From BCA Research's blog and the re-acceleration of credit creation.
C&I loans have spiked up to challenge their 2008 peak, and the corporate sector is shifting back to expansion mode. M&A activity is perking up, new issuance is booming, and the corporate sector financing gap has nearly fully closed, indicating that external capital requirements are headed up. Consumer deleveraging is far advanced, and the surge in asset prices is boosting consumer wealth to the point where confidence has improved by enough to spur strong durable goods purchases, such as autos and housing. Our Financial Sector Sales-Per-Share (SPS) Model is soaring, and is by far the strongest among all ten of our sector sales models, reinforcing that credit creation is set to accelerate.
From BAML via The Reformed Broker on banks outperforming the S&P 500 when the yield curve steepens.
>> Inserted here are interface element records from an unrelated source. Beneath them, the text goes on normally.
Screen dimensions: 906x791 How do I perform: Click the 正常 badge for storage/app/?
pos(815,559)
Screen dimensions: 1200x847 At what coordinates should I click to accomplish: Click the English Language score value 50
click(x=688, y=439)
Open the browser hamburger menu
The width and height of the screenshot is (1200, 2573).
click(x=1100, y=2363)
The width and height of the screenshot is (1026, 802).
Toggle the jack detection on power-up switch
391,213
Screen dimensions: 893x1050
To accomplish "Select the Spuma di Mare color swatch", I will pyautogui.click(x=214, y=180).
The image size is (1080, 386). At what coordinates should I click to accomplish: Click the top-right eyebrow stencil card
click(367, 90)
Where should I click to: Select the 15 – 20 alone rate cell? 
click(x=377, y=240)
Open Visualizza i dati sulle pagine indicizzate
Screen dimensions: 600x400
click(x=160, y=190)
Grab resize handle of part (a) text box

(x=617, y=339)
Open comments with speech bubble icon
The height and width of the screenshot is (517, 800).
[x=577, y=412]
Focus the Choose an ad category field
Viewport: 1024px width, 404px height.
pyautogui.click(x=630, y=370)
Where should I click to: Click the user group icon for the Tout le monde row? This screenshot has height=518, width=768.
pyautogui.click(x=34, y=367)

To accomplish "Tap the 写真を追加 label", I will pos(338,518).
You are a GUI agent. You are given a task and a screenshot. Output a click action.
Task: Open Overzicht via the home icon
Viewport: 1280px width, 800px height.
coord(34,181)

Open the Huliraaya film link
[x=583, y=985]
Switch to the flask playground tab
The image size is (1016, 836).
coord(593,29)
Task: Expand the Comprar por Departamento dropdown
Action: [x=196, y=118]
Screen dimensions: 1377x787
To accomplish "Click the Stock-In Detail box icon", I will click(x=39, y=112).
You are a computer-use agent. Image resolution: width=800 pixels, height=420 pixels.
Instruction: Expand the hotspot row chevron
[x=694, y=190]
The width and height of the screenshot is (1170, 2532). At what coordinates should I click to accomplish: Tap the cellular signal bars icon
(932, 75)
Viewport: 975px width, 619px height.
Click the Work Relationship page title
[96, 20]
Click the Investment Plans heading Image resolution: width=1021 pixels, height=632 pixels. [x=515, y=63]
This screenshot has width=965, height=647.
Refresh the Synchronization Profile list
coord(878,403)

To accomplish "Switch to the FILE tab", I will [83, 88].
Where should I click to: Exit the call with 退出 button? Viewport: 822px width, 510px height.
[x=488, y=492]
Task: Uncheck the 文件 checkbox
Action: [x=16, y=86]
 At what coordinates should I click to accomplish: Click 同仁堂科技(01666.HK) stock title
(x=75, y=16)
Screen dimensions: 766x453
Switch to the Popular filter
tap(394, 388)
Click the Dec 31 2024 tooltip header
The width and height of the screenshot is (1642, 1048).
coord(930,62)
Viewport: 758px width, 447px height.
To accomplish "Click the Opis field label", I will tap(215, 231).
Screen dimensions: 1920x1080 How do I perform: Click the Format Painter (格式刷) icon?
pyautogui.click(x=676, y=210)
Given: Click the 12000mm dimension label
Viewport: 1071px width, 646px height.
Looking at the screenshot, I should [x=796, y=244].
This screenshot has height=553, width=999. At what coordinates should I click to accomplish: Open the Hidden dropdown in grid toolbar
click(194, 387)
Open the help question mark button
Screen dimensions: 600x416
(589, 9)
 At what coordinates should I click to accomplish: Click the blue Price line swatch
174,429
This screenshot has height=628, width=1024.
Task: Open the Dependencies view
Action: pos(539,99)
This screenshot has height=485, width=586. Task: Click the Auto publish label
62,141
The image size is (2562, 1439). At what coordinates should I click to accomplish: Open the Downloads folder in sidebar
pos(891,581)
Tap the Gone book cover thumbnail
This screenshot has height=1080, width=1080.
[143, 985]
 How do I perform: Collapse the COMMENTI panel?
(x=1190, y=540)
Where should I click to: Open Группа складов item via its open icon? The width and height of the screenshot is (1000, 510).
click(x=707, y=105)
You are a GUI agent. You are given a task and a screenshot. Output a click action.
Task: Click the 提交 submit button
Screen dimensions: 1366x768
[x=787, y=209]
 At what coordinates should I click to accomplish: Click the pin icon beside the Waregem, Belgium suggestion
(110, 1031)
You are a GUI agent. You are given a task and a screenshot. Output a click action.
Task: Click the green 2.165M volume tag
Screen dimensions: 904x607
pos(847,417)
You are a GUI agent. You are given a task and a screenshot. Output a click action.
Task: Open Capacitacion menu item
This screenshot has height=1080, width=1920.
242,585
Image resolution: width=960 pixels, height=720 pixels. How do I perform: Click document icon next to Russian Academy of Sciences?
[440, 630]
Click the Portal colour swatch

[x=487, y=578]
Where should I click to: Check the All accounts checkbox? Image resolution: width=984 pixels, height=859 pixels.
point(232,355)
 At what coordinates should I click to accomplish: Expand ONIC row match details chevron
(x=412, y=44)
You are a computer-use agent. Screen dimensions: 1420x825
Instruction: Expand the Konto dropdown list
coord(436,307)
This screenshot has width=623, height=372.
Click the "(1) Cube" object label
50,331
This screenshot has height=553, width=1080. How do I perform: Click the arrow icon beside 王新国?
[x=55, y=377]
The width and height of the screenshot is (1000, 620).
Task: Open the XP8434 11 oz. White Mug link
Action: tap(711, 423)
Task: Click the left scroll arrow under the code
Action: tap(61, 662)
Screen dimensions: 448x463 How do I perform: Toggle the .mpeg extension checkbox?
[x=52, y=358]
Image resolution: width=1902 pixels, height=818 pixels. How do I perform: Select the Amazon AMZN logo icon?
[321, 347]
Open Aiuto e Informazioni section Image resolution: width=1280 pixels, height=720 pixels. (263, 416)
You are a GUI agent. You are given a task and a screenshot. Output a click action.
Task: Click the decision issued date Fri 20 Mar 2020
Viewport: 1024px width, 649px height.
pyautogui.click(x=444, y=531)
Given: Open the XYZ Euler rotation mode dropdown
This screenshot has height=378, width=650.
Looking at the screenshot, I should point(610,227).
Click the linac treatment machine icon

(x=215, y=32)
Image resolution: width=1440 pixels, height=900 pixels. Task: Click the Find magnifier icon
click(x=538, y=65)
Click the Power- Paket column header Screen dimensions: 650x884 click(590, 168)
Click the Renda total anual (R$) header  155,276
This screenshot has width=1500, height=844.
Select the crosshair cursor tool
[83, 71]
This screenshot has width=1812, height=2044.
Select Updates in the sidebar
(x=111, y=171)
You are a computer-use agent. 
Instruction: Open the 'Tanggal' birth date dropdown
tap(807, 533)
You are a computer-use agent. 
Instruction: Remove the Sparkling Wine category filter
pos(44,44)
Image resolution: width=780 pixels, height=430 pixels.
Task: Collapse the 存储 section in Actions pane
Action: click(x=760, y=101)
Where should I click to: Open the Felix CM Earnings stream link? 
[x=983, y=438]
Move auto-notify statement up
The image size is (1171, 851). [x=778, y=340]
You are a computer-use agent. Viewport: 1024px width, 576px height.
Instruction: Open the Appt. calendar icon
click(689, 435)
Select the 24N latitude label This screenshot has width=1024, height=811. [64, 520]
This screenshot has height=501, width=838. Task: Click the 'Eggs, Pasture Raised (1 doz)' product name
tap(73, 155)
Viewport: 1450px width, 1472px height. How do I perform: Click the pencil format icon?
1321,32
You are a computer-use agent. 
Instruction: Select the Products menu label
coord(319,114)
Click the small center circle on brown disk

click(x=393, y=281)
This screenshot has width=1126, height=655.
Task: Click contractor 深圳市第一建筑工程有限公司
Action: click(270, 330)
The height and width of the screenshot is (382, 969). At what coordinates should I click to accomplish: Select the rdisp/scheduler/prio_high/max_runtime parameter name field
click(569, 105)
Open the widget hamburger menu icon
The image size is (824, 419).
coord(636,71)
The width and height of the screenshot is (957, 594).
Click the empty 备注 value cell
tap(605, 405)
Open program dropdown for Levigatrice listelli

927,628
The KBW banks Index (BKX) is consolidating within the rising channel from late 2012 and is set up for a breakout that would set up a rally to channel resistance at 74-75. A break above 67 for the BKX would complete the bullish consolidation…
Also, a steepening of the yield curve (10-year Treasury yields minus 2-year Treasury yields) tends to coincide with stronger relative price performance for the BKX vs. the S&P 500.
Additional disclosure: Clients of American Money Management LLC may also have exposure to the stocks mentioned in this article.